• _Dataset entries_

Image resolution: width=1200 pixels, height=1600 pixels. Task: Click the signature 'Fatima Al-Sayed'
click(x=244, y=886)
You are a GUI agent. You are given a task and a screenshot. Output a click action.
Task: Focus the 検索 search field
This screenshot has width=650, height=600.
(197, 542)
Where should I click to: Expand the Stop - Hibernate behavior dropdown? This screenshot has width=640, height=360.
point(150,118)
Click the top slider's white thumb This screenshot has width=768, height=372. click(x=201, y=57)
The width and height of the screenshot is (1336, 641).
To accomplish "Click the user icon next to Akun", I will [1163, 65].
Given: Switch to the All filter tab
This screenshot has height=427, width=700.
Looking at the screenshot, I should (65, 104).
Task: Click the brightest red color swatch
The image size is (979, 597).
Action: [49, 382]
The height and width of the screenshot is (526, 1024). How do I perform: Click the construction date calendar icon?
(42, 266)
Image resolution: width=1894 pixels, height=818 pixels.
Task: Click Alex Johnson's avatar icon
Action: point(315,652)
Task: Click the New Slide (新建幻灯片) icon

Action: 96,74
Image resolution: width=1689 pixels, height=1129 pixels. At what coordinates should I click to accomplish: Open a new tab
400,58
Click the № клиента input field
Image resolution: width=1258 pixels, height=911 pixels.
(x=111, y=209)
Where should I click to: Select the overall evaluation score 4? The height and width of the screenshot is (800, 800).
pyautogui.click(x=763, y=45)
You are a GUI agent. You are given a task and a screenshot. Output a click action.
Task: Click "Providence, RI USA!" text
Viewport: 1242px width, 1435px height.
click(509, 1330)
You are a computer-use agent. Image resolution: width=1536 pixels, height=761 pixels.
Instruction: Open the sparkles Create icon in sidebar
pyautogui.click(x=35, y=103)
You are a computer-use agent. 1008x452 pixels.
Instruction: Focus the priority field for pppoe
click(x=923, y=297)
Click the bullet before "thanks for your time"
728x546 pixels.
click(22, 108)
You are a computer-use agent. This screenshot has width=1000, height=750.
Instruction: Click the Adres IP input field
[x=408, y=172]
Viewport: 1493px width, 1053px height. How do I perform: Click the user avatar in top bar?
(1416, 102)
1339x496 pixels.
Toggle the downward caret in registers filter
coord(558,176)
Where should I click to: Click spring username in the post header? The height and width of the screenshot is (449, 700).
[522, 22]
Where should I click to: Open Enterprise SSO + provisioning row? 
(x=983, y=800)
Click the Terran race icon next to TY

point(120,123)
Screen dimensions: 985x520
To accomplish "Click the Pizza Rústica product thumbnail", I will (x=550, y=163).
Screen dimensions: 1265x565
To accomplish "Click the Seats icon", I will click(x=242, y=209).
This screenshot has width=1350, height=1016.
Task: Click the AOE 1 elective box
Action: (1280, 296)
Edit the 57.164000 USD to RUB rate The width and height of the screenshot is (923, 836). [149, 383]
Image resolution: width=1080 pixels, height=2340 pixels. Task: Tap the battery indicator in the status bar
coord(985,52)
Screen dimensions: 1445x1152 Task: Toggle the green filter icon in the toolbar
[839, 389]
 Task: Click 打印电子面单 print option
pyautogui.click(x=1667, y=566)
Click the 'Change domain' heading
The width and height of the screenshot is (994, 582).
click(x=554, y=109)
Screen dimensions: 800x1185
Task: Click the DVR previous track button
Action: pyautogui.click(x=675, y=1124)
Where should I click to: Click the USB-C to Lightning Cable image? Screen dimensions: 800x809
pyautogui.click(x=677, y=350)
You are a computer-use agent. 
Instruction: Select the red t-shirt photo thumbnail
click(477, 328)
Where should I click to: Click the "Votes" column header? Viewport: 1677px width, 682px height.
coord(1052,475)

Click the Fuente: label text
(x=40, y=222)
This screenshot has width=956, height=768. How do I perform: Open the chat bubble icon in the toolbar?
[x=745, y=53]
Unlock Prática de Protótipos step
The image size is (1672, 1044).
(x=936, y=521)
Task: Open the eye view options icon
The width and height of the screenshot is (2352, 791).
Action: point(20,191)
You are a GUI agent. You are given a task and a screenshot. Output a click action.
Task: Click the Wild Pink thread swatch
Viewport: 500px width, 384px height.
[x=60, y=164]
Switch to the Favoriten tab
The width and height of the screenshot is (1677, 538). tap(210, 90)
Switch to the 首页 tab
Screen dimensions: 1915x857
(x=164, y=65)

• _Work order_
The data should be printed again exactly, line for line.

• _Task answer_
Image resolution: width=1200 pixels, height=1600 pixels. Task: Click the signature 'Fatima Al-Sayed'
click(x=244, y=886)
You are a GUI agent. You are given a task and a screenshot. Output a click action.
Task: Focus the 検索 search field
This screenshot has width=650, height=600.
(197, 542)
Where should I click to: Expand the Stop - Hibernate behavior dropdown? This screenshot has width=640, height=360.
point(150,118)
Click the top slider's white thumb This screenshot has width=768, height=372. click(x=201, y=57)
The width and height of the screenshot is (1336, 641).
To accomplish "Click the user icon next to Akun", I will [1163, 65].
Given: Switch to the All filter tab
This screenshot has height=427, width=700.
Looking at the screenshot, I should (65, 104).
Task: Click the brightest red color swatch
The image size is (979, 597).
Action: [49, 382]
The height and width of the screenshot is (526, 1024). How do I perform: Click the construction date calendar icon?
(42, 266)
Image resolution: width=1894 pixels, height=818 pixels.
Task: Click Alex Johnson's avatar icon
Action: point(315,652)
Task: Click the New Slide (新建幻灯片) icon

Action: 96,74
Image resolution: width=1689 pixels, height=1129 pixels. At what coordinates should I click to accomplish: Open a new tab
400,58
Click the № клиента input field
Image resolution: width=1258 pixels, height=911 pixels.
(x=111, y=209)
Where should I click to: Select the overall evaluation score 4? The height and width of the screenshot is (800, 800).
pyautogui.click(x=763, y=45)
You are a GUI agent. You are given a task and a screenshot. Output a click action.
Task: Click "Providence, RI USA!" text
Viewport: 1242px width, 1435px height.
click(509, 1330)
You are a computer-use agent. Image resolution: width=1536 pixels, height=761 pixels.
Instruction: Open the sparkles Create icon in sidebar
pyautogui.click(x=35, y=103)
You are a computer-use agent. 1008x452 pixels.
Instruction: Focus the priority field for pppoe
click(x=923, y=297)
Click the bullet before "thanks for your time"
728x546 pixels.
click(22, 108)
You are a computer-use agent. This screenshot has width=1000, height=750.
Instruction: Click the Adres IP input field
[x=408, y=172]
Viewport: 1493px width, 1053px height. How do I perform: Click the user avatar in top bar?
(1416, 102)
1339x496 pixels.
Toggle the downward caret in registers filter
coord(558,176)
Where should I click to: Click spring username in the post header? The height and width of the screenshot is (449, 700).
[522, 22]
Where should I click to: Open Enterprise SSO + provisioning row? 
(x=983, y=800)
Click the Terran race icon next to TY

point(120,123)
Screen dimensions: 985x520
To accomplish "Click the Pizza Rústica product thumbnail", I will (x=550, y=163).
Screen dimensions: 1265x565
To accomplish "Click the Seats icon", I will click(x=242, y=209).
This screenshot has width=1350, height=1016.
Task: Click the AOE 1 elective box
Action: (1280, 296)
Edit the 57.164000 USD to RUB rate The width and height of the screenshot is (923, 836). [149, 383]
Image resolution: width=1080 pixels, height=2340 pixels. Task: Tap the battery indicator in the status bar
coord(985,52)
Screen dimensions: 1445x1152 Task: Toggle the green filter icon in the toolbar
[839, 389]
 Task: Click 打印电子面单 print option
pyautogui.click(x=1667, y=566)
Click the 'Change domain' heading
The width and height of the screenshot is (994, 582).
click(x=554, y=109)
Screen dimensions: 800x1185
Task: Click the DVR previous track button
Action: pyautogui.click(x=675, y=1124)
Where should I click to: Click the USB-C to Lightning Cable image? Screen dimensions: 800x809
pyautogui.click(x=677, y=350)
You are a computer-use agent. 
Instruction: Select the red t-shirt photo thumbnail
click(477, 328)
Where should I click to: Click the "Votes" column header? Viewport: 1677px width, 682px height.
coord(1052,475)

Click the Fuente: label text
(x=40, y=222)
This screenshot has width=956, height=768. How do I perform: Open the chat bubble icon in the toolbar?
[x=745, y=53]
Unlock Prática de Protótipos step
The image size is (1672, 1044).
(x=936, y=521)
Task: Open the eye view options icon
The width and height of the screenshot is (2352, 791).
Action: point(20,191)
You are a GUI agent. You are given a task and a screenshot. Output a click action.
Task: Click the Wild Pink thread swatch
Viewport: 500px width, 384px height.
[x=60, y=164]
Switch to the Favoriten tab
The width and height of the screenshot is (1677, 538). tap(210, 90)
Switch to the 首页 tab
Screen dimensions: 1915x857
(x=164, y=65)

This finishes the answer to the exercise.